BEGIN

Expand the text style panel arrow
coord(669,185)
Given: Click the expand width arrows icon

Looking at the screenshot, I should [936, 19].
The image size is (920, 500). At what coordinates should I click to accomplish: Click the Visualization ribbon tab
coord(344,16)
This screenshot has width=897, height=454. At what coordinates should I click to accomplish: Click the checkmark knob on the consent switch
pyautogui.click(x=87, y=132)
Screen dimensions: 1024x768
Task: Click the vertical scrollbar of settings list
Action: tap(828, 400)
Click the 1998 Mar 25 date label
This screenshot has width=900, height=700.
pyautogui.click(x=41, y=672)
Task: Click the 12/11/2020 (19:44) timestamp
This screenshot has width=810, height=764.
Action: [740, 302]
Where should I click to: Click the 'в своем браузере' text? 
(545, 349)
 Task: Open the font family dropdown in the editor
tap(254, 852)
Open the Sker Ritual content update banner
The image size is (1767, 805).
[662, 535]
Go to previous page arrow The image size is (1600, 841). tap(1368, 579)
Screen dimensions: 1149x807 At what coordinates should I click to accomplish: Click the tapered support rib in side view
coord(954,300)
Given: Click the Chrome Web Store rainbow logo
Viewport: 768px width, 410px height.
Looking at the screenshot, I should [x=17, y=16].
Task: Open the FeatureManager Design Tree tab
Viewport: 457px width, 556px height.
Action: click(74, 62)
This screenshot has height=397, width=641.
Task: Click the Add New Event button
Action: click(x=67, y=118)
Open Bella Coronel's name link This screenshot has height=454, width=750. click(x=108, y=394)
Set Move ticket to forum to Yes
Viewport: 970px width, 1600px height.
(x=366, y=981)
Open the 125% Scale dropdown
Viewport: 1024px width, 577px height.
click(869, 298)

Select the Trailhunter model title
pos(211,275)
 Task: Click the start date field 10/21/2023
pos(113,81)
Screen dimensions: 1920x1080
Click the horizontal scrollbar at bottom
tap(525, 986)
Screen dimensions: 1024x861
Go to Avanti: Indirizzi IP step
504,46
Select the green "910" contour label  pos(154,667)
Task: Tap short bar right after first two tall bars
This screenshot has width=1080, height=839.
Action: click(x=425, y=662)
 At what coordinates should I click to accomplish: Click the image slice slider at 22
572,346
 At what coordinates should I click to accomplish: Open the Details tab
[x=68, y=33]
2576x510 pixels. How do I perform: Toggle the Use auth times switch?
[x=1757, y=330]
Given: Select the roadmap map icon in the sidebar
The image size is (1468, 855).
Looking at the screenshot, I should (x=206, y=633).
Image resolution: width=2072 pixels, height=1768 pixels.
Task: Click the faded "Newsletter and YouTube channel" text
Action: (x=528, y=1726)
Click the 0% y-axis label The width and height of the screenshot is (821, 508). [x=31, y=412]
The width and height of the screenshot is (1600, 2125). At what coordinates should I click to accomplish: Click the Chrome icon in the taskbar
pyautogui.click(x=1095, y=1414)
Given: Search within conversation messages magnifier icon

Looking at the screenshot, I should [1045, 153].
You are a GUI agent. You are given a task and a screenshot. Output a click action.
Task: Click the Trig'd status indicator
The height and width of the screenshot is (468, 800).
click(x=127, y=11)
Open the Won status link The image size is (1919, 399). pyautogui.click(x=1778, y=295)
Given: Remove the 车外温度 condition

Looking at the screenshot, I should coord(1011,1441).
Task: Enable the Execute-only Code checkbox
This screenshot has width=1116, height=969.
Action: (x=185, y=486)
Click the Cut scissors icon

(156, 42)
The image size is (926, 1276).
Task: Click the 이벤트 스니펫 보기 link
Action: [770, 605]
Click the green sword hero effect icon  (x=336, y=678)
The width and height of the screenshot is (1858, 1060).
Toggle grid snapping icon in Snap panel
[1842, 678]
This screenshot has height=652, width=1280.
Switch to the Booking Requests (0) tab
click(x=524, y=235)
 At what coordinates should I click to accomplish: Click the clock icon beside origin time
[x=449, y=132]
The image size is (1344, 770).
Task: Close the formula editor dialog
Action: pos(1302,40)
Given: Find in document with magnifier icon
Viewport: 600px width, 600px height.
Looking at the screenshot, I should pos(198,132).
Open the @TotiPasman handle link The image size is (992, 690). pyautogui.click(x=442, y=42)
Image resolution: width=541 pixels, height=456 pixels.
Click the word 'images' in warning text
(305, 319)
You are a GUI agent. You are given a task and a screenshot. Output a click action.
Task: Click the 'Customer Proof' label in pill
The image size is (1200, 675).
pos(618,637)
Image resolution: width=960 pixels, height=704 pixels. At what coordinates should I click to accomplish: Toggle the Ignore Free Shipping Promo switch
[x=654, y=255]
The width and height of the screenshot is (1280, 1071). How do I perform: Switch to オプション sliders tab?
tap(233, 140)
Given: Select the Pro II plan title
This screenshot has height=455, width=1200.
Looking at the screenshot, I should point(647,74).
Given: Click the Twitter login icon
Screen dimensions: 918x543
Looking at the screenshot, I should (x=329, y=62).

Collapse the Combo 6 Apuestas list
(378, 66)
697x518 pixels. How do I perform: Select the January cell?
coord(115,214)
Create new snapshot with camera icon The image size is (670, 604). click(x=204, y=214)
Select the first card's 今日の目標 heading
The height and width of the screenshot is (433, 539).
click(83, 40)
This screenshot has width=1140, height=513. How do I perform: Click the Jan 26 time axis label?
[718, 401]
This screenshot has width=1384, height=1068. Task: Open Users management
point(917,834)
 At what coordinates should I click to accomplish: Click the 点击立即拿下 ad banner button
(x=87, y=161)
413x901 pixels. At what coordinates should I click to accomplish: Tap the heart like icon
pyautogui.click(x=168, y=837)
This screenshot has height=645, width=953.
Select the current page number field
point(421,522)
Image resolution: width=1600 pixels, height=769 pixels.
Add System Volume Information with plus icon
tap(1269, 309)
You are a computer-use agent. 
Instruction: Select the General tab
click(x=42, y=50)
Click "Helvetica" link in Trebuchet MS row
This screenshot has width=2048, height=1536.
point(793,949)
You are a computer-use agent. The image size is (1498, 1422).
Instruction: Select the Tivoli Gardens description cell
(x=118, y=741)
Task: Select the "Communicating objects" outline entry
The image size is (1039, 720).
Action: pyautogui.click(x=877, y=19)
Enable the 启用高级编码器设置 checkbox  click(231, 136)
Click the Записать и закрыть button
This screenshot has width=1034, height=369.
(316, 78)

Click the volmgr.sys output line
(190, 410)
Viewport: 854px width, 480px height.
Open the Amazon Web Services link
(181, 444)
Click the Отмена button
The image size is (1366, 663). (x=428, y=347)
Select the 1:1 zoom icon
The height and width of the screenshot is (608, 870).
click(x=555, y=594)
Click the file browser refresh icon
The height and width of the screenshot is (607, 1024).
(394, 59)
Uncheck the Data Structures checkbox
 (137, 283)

END

Take the entries above and return only the lines from the one with "Task: Open the FeatureManager Design Tree tab" to the one with "Open the 125% Scale dropdown", both included, unchanged.

Task: Open the FeatureManager Design Tree tab
Viewport: 457px width, 556px height.
Action: click(74, 62)
This screenshot has height=397, width=641.
Task: Click the Add New Event button
Action: click(x=67, y=118)
Open Bella Coronel's name link This screenshot has height=454, width=750. click(x=108, y=394)
Set Move ticket to forum to Yes
Viewport: 970px width, 1600px height.
(x=366, y=981)
Open the 125% Scale dropdown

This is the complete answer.